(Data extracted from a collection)
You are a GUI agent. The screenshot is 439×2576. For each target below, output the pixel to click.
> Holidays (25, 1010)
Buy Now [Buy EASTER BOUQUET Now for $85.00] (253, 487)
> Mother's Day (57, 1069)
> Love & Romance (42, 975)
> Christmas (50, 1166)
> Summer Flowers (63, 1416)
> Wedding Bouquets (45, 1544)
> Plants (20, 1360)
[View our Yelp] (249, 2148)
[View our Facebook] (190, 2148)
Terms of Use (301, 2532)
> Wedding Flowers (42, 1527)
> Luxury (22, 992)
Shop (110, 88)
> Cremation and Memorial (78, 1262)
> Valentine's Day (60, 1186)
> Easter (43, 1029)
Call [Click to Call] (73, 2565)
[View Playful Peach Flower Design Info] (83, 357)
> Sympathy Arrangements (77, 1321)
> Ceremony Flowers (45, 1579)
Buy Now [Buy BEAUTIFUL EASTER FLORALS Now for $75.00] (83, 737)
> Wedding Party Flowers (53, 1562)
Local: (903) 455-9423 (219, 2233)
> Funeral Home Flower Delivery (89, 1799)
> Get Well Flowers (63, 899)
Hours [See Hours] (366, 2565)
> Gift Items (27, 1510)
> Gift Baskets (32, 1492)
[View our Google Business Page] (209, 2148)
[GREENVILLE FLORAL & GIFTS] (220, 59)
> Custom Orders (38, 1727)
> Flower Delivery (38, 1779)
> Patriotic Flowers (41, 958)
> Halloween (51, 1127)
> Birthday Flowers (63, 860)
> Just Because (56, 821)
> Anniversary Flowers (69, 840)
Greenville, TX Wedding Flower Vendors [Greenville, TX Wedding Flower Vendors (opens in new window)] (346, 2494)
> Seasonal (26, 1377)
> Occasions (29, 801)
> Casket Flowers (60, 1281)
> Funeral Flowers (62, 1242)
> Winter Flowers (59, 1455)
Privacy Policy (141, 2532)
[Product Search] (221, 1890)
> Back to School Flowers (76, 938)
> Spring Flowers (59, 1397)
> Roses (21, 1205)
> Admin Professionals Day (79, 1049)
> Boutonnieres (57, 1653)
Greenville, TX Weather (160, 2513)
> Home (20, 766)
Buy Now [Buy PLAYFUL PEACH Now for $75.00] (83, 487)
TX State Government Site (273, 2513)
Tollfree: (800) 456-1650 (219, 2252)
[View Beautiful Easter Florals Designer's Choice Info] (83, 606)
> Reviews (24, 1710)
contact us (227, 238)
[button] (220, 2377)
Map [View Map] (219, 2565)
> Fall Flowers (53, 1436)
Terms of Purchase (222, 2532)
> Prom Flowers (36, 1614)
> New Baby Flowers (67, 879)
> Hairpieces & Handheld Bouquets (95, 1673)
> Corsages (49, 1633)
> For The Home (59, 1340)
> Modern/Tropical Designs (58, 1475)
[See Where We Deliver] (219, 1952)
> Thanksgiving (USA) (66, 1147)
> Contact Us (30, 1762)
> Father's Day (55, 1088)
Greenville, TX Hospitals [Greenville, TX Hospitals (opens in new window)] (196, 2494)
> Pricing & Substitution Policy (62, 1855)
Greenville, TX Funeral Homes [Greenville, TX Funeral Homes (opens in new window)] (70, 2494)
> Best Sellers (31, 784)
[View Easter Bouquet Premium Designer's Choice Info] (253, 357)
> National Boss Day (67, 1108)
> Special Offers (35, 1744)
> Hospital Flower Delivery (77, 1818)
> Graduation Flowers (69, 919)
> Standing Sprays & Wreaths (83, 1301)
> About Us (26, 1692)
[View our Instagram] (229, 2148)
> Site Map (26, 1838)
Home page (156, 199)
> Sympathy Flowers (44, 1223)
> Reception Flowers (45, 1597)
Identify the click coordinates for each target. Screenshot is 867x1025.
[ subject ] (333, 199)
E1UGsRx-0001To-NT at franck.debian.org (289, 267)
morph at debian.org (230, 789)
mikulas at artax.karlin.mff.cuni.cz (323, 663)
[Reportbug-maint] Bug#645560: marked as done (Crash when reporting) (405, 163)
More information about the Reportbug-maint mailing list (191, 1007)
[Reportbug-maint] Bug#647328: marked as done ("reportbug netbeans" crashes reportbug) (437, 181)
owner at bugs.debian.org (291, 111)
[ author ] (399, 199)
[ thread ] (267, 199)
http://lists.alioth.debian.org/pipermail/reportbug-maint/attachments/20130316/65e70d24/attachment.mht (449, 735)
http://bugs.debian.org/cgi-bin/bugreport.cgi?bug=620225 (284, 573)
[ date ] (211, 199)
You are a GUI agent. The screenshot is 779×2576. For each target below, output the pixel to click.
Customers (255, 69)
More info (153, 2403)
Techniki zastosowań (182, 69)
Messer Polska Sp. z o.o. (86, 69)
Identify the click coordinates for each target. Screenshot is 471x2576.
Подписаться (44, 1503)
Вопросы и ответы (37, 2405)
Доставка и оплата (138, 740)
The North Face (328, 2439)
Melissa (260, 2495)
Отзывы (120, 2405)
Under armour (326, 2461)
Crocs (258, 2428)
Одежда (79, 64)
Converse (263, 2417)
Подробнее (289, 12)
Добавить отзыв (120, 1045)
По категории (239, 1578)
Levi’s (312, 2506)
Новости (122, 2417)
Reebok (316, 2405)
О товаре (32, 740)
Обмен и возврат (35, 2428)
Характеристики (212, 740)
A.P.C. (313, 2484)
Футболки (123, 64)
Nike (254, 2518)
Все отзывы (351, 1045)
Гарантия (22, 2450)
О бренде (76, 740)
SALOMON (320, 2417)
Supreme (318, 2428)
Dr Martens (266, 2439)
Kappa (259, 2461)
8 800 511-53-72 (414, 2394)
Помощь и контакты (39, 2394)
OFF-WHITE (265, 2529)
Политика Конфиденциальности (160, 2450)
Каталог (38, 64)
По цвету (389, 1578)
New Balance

→ JOB: Arrange every line of the rows above as a Markdown table with two columns, "No." for the line number and "Line" for the line itself, and leave out any blank lines.

→ RESPONSE TO THIS TASK:
| No. | Line |
|---|---|
| 1 | You are a GUI agent. The screenshot is 439×2576. For each target below, output the pixel to click. |
| 2 | > Holidays (25, 1010) |
| 3 | Buy Now [Buy EASTER BOUQUET Now for $85.00] (253, 487) |
| 4 | > Mother's Day (57, 1069) |
| 5 | > Love & Romance (42, 975) |
| 6 | > Christmas (50, 1166) |
| 7 | > Summer Flowers (63, 1416) |
| 8 | > Wedding Bouquets (45, 1544) |
| 9 | > Plants (20, 1360) |
| 10 | [View our Yelp] (249, 2148) |
| 11 | [View our Facebook] (190, 2148) |
| 12 | Terms of Use (301, 2532) |
| 13 | > Wedding Flowers (42, 1527) |
| 14 | > Luxury (22, 992) |
| 15 | Shop (110, 88) |
| 16 | > Cremation and Memorial (78, 1262) |
| 17 | > Valentine's Day (60, 1186) |
| 18 | > Easter (43, 1029) |
| 19 | Call [Click to Call] (73, 2565) |
| 20 | [View Playful Peach Flower Design Info] (83, 357) |
| 21 | > Sympathy Arrangements (77, 1321) |
| 22 | > Ceremony Flowers (45, 1579) |
| 23 | Buy Now [Buy BEAUTIFUL EASTER FLORALS Now for $75.00] (83, 737) |
| 24 | > Wedding Party Flowers (53, 1562) |
| 25 | Local: (903) 455-9423 (219, 2233) |
| 26 | > Funeral Home Flower Delivery (89, 1799) |
| 27 | > Get Well Flowers (63, 899) |
| 28 | Hours [See Hours] (366, 2565) |
| 29 | > Gift Items (27, 1510) |
| 30 | > Gift Baskets (32, 1492) |
| 31 | [View our Google Business Page] (209, 2148) |
| 32 | [GREENVILLE FLORAL & GIFTS] (220, 59) |
| 33 | > Custom Orders (38, 1727) |
| 34 | > Flower Delivery (38, 1779) |
| 35 | > Patriotic Flowers (41, 958) |
| 36 | > Halloween (51, 1127) |
| 37 | > Birthday Flowers (63, 860) |
| 38 | > Just Because (56, 821) |
| 39 | > Anniversary Flowers (69, 840) |
| 40 | Greenville, TX Wedding Flower Vendors [Greenville, TX Wedding Flower Vendors (opens in new window)] (346, 2494) |
| 41 | > Seasonal (26, 1377) |
| 42 | > Occasions (29, 801) |
| 43 | > Casket Flowers (60, 1281) |
| 44 | > Funeral Flowers (62, 1242) |
| 45 | > Winter Flowers (59, 1455) |
| 46 | Privacy Policy (141, 2532) |
| 47 | [Product Search] (221, 1890) |
| 48 | > Back to School Flowers (76, 938) |
| 49 | > Spring Flowers (59, 1397) |
| 50 | > Roses (21, 1205) |
| 51 | > Admin Professionals Day (79, 1049) |
| 52 | > Boutonnieres (57, 1653) |
| 53 | Greenville, TX Weather (160, 2513) |
| 54 | > Home (20, 766) |
| 55 | Buy Now [Buy PLAYFUL PEACH Now for $75.00] (83, 487) |
| 56 | TX State Government Site (273, 2513) |
| 57 | Tollfree: (800) 456-1650 (219, 2252) |
| 58 | [View Beautiful Easter Florals Designer's Choice Info] (83, 606) |
| 59 | > Reviews (24, 1710) |
| 60 | contact us (227, 238) |
| 61 | [button] (220, 2377) |
| 62 | Map [View Map] (219, 2565) |
| 63 | > Fall Flowers (53, 1436) |
| 64 | Terms of Purchase (222, 2532) |
| 65 | > Prom Flowers (36, 1614) |
| 66 | > New Baby Flowers (67, 879) |
| 67 | > Hairpieces & Handheld Bouquets (95, 1673) |
| 68 | > Corsages (49, 1633) |
| 69 | > For The Home (59, 1340) |
| 70 | > Modern/Tropical Designs (58, 1475) |
| 71 | [See Where We Deliver] (219, 1952) |
| 72 | > Thanksgiving (USA) (66, 1147) |
| 73 | > Contact Us (30, 1762) |
| 74 | > Father's Day (55, 1088) |
| 75 | Greenville, TX Hospitals [Greenville, TX Hospitals (opens in new window)] (196, 2494) |
| 76 | > Pricing & Substitution Policy (62, 1855) |
| 77 | Greenville, TX Funeral Homes [Greenville, TX Funeral Homes (opens in new window)] (70, 2494) |
| 78 | > Best Sellers (31, 784) |
| 79 | [View Easter Bouquet Premium Designer's Choice Info] (253, 357) |
| 80 | > National Boss Day (67, 1108) |
| 81 | > Special Offers (35, 1744) |
| 82 | > Hospital Flower Delivery (77, 1818) |
| 83 | > Graduation Flowers (69, 919) |
| 84 | > Standing Sprays & Wreaths (83, 1301) |
| 85 | > About Us (26, 1692) |
| 86 | [View our Instagram] (229, 2148) |
| 87 | > Site Map (26, 1838) |
| 88 | Home page (156, 199) |
| 89 | > Sympathy Flowers (44, 1223) |
| 90 | > Reception Flowers (45, 1597) |
| 91 | Identify the click coordinates for each target. Screenshot is 867x1025. |
| 92 | [ subject ] (333, 199) |
| 93 | E1UGsRx-0001To-NT at franck.debian.org (289, 267) |
| 94 | morph at debian.org (230, 789) |
| 95 | mikulas at artax.karlin.mff.cuni.cz (323, 663) |
| 96 | [Reportbug-maint] Bug#645560: marked as done (Crash when reporting) (405, 163) |
| 97 | More information about the Reportbug-maint mailing list (191, 1007) |
| 98 | [Reportbug-maint] Bug#647328: marked as done ("reportbug netbeans" crashes reportbug) (437, 181) |
| 99 | owner at bugs.debian.org (291, 111) |
| 100 | [ author ] (399, 199) |
| 101 | [ thread ] (267, 199) |
| 102 | http://lists.alioth.debian.org/pipermail/reportbug-maint/attachments/20130316/65e70d24/attachment.mht (449, 735) |
| 103 | http://bugs.debian.org/cgi-bin/bugreport.cgi?bug=620225 (284, 573) |
| 104 | [ date ] (211, 199) |
| 105 | You are a GUI agent. The screenshot is 779×2576. For each target below, output the pixel to click. |
| 106 | Customers (255, 69) |
| 107 | More info (153, 2403) |
| 108 | Techniki zastosowań (182, 69) |
| 109 | Messer Polska Sp. z o.o. (86, 69) |
| 110 | Identify the click coordinates for each target. Screenshot is 471x2576. |
| 111 | Подписаться (44, 1503) |
| 112 | Вопросы и ответы (37, 2405) |
| 113 | Доставка и оплата (138, 740) |
| 114 | The North Face (328, 2439) |
| 115 | Melissa (260, 2495) |
| 116 | Отзывы (120, 2405) |
| 117 | Under armour (326, 2461) |
| 118 | Crocs (258, 2428) |
| 119 | Одежда (79, 64) |
| 120 | Converse (263, 2417) |
| 121 | Подробнее (289, 12) |
| 122 | Добавить отзыв (120, 1045) |
| 123 | По категории (239, 1578) |
| 124 | Levi’s (312, 2506) |
| 125 | Новости (122, 2417) |
| 126 | Reebok (316, 2405) |
| 127 | О товаре (32, 740) |
| 128 | Обмен и возврат (35, 2428) |
| 129 | Характеристики (212, 740) |
| 130 | A.P.C. (313, 2484) |
| 131 | Футболки (123, 64) |
| 132 | Nike (254, 2518) |
| 133 | Все отзывы (351, 1045) |
| 134 | Гарантия (22, 2450) |
| 135 | О бренде (76, 740) |
| 136 | SALOMON (320, 2417) |
| 137 | Supreme (318, 2428) |
| 138 | Dr Martens (266, 2439) |
| 139 | Kappa (259, 2461) |
| 140 | 8 800 511-53-72 (414, 2394) |
| 141 | Помощь и контакты (39, 2394) |
| 142 | OFF-WHITE (265, 2529) |
| 143 | Политика Конфиденциальности (160, 2450) |
| 144 | Каталог (38, 64) |
| 145 | По цвету (389, 1578) |
| 146 | New Balance |